A perseguição durou seis dias. Os ingleses estavam esgotados depois de marchar cerca de 420 km em pouco mais de duas semanas. No dia 24 de outubro, Henrique V tomou uma decisão. Os ingleses não mais recuariam. O rei ordenou silêncio total à noite para a grande batalha do dia seguinte. Foi uma espera aflitiva, dramatizada por William Shakespeare na peça Henrique V anos depois.

Mapa mostrando a dinâmica da Batalha deAgincourt

Ficaram tão quietos que os franceses chegaram a pensar que eles haviam levantado acampamento e fugido”, diz Roberta Magnusson, professora de história medieval da Universidade de Oklahoma, nos Estados Unidos.

No amanhecer do dia 25, franceses e ingleses ficaram frente a frente, a cerca de 2 km de distância entre si. No meio, um campo recém-arado e plantado, transformado em um lamaçal pelas chuvas, que caíam forte havia duas semanas.


Batalha colossal

Henrique V colocou seus homens na tradicional formação defensiva inglesa, com cerca de 800 soldados a pé, ladeados por 5 mil arqueiros, e protegidos por grandes estacas de madeira: os cavalos inimigos recuavam instintivamente diante das madeiras pontiagudas. Detalhe curioso: como havia um surto de disenteria entre os soldados, muitos arqueiros lutavam nus da cintura para baixo para que o problema não os atrapalhasse.

Os franceses se postaram em duas linhas recheadas de soldados protegidos por armaduras e arqueiros. Os cavaleiros, entre os quais 12 nobres de sangue real, guardavam os flancos. Depois de tudo preparado, os dois lados se encararam imóveis por quase quatro horas. Ninguém queria ser o primeiro a atacar. Os ingleses por estarem em grande desvantagem numérica, e os franceses por não se animarem a se atirar no mar de lama. 

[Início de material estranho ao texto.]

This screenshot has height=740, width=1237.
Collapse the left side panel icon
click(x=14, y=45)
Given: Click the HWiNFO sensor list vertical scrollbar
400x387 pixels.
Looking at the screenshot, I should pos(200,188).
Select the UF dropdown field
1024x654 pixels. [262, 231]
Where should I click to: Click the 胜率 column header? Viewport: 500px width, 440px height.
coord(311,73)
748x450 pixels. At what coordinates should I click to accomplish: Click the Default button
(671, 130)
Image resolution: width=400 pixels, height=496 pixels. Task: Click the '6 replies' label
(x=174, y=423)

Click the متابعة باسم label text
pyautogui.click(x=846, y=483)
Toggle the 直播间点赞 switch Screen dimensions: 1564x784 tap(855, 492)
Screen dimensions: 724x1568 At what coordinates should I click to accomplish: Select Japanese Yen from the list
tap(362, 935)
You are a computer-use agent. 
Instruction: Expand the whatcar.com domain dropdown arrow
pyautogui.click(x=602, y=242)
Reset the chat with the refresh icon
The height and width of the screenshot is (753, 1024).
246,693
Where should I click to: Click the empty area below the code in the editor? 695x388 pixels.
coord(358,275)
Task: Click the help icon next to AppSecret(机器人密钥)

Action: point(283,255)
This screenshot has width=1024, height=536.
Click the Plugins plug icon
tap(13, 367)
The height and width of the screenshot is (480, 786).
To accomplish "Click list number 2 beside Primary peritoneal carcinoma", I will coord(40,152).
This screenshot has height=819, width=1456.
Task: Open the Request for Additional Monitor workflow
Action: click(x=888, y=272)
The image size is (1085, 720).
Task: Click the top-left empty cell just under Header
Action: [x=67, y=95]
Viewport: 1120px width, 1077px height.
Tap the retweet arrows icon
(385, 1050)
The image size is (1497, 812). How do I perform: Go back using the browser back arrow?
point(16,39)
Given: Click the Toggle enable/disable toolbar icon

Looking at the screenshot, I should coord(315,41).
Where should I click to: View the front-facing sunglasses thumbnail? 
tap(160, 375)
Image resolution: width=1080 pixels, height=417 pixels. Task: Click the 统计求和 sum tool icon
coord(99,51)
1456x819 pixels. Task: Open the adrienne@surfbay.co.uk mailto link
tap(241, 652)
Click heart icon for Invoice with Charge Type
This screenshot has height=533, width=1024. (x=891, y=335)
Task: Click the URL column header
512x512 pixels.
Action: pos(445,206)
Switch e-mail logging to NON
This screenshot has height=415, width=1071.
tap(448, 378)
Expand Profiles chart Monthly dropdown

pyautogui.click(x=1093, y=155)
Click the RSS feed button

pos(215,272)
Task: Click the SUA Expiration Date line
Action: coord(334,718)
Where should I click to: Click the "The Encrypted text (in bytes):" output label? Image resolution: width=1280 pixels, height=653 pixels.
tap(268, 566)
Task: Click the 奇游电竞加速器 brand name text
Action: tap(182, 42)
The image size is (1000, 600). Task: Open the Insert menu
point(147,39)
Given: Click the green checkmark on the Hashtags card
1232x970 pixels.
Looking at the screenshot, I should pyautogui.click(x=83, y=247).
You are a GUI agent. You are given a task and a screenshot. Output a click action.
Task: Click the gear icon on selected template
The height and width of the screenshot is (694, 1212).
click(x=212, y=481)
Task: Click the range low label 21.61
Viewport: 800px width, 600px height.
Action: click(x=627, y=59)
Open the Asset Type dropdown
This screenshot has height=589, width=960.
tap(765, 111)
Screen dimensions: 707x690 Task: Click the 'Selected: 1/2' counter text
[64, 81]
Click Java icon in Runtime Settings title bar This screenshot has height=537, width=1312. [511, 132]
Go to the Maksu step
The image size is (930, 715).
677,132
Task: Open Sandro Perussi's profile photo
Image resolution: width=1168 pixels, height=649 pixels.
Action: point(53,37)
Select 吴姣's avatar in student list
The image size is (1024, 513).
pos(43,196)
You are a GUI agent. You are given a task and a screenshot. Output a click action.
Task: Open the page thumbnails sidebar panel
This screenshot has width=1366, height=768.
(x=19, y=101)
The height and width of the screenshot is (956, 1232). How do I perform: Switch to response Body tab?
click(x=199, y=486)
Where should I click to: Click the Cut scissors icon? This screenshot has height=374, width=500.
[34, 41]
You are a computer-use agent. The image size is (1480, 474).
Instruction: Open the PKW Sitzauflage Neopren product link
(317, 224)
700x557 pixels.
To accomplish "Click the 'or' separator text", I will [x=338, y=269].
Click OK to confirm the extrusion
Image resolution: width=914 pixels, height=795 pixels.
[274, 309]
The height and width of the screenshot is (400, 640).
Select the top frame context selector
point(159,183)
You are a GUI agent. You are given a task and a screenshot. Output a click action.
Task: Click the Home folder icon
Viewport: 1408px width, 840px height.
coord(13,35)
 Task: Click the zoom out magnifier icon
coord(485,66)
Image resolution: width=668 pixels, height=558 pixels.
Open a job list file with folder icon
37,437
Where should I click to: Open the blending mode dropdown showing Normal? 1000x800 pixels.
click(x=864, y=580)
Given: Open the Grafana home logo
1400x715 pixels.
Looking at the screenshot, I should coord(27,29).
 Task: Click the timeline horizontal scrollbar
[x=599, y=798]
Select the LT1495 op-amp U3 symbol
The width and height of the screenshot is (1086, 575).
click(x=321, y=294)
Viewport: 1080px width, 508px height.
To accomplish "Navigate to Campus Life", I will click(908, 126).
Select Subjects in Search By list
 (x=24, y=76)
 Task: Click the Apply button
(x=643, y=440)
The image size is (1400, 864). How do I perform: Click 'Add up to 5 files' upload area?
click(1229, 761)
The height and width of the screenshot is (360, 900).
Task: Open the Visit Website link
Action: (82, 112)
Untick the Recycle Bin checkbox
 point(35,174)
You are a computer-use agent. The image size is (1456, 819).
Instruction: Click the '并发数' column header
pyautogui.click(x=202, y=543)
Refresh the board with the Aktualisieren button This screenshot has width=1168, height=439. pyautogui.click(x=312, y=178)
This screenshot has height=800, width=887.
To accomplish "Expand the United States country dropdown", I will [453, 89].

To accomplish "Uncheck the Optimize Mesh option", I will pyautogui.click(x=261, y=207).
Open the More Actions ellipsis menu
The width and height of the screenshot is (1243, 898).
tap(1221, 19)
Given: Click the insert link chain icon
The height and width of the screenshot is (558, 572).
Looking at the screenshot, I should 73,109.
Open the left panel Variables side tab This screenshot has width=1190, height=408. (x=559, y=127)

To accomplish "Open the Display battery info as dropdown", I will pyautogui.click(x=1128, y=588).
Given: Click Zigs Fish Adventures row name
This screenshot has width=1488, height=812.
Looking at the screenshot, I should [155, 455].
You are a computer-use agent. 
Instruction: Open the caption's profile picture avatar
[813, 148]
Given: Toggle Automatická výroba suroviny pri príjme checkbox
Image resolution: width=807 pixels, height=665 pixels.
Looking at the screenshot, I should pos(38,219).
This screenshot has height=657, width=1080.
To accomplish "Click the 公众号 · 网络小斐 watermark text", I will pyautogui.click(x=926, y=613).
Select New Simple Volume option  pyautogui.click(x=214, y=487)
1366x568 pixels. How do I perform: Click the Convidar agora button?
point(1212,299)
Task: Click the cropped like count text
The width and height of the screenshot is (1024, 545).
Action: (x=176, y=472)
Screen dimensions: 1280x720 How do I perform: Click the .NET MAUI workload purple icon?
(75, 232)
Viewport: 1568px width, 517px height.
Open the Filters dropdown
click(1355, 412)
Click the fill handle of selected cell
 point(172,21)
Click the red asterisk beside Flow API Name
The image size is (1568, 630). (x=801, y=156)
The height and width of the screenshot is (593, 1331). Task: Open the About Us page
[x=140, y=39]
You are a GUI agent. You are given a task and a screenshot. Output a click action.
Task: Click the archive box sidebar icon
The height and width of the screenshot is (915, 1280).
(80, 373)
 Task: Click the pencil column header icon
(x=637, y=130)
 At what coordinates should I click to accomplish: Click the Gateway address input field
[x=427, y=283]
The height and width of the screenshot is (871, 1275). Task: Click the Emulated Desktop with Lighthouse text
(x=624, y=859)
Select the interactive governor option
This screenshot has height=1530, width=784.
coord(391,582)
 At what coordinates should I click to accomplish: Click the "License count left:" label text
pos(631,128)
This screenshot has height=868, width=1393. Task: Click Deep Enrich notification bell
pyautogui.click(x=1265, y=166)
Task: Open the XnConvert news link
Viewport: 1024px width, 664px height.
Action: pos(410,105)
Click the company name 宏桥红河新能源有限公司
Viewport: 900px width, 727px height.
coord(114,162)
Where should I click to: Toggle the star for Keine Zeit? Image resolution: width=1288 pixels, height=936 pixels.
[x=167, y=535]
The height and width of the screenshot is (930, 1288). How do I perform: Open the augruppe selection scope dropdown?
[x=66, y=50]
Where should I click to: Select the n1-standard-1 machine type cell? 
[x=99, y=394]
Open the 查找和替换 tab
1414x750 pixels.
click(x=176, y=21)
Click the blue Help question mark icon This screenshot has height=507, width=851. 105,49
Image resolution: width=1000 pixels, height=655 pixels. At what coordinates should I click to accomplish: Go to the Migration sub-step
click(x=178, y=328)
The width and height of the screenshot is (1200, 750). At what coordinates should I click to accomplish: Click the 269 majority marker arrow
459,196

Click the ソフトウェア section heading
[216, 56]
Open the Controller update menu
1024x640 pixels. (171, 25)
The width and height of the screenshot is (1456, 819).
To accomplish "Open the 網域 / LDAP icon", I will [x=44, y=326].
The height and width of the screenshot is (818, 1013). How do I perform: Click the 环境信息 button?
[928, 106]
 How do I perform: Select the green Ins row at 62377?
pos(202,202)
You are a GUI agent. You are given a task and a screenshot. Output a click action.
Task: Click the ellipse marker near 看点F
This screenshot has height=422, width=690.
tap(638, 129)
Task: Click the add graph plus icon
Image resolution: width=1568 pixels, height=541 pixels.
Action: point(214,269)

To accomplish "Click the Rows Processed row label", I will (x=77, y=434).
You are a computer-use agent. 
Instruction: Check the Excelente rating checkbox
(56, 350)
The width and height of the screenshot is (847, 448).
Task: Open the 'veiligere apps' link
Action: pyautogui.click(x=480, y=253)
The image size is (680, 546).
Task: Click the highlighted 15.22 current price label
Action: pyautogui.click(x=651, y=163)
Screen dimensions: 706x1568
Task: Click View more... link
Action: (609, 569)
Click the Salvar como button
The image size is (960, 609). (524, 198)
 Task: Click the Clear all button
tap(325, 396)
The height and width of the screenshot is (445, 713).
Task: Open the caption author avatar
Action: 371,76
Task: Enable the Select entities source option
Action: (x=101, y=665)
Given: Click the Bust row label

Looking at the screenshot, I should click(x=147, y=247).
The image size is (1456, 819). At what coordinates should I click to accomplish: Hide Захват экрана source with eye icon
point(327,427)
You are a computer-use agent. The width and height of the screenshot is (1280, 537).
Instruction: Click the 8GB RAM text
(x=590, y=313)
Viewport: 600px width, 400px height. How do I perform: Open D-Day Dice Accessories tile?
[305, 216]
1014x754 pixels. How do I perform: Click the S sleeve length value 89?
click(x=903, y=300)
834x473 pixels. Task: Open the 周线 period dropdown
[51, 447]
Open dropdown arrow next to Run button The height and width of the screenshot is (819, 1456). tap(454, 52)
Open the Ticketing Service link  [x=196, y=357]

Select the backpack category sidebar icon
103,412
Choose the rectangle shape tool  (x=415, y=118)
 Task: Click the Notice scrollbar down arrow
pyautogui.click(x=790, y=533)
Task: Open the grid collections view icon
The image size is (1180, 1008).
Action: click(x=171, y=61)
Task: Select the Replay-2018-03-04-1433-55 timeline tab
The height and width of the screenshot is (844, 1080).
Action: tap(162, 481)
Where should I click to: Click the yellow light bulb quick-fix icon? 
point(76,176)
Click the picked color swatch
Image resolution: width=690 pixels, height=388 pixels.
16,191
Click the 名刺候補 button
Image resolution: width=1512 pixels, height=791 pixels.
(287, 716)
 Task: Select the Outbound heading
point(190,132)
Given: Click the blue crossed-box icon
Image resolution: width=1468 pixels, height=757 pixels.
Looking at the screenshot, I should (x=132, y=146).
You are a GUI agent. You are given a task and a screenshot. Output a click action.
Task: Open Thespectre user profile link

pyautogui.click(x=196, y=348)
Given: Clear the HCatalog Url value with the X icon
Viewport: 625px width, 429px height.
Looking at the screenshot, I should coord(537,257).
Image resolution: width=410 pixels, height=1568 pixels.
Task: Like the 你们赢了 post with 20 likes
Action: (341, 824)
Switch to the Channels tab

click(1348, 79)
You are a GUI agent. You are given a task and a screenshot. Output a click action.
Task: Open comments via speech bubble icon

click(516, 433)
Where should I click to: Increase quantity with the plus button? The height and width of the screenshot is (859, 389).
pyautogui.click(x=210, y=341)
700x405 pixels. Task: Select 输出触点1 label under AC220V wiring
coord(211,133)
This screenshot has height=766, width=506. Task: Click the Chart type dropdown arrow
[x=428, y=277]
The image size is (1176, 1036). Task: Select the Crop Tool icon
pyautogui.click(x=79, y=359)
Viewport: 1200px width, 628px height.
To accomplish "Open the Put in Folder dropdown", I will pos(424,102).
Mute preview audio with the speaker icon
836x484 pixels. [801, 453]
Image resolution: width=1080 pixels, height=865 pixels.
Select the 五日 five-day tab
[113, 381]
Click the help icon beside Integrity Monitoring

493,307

Cavaleiro francês é abatido em maio à lama

Pouco antes do meio-dia, os franceses mandaram alguns homens em busca de mantimentos no acampamento para um pequeno desjejum. Foi o momento em que os ingleses avançaram, numa provocação que levou ao esperado ataque francês.

Henrique V ordenou que as linhas de frente fossem assumidas por arqueiros portando arcos longos, manobra que se mostraria essencial mais tarde. Os franceses reagiram enviando seus cavaleiros, que pisotearam o campo. 

Mas havia lama no mínimo para cobrir o tornozelo e que, em muitas partes do terreno, chegava à altura dos joelhos e até da cintura. Existem relatos de cavalos atolados pela barriga. "Cair do cavalo em Agincourt, especialmente usando uma armadura de cerca de 35 kg, não era uma boa ideiaMuitas baixas tiveram como causa o afogamento na água lamacenta, já que os ingleses costumavam cobrir o cavaleiro caído com cadáveres, impedindo seus esforços de se levantar”, diz Magnusson.

Essas barreiras de mortos, aliás, também jogaram a favor dos ingleses, que as usavam como barricadas. Somadas à lama, dificultavam ainda mais o avanço das linhas adversárias. Para complicar, todos os franceses, incluindo o condestável d’Albert, queriam ficar na linha de frente, numa demonstração de arrogância e certeza de que venceriam em Agincourt.


Muita lama

Essa ânsia pela iniciativa na batalha se voltou contra os franceses quando a linha de frente teve de se apertar ainda mais nos parcos 800 m do campo. “Era quase impossível levantar o braço para esticar o arco ou desferir um golpe”, diz Greg Woolf, professor de história da Universidade de Cambridge, na Inglaterra.

Mesmo assim, as forças francesas conseguiram avançar posições. “Apesar de o soldado francês de armadura normalmente se destacar pela resistência e mobilidade, a combinação da lama com o peso da multidão que os esmagava tornou-os alvos fáceis para os inimigos. Logo a segunda linha de frente francesa também caiu”, complementa Woolf. 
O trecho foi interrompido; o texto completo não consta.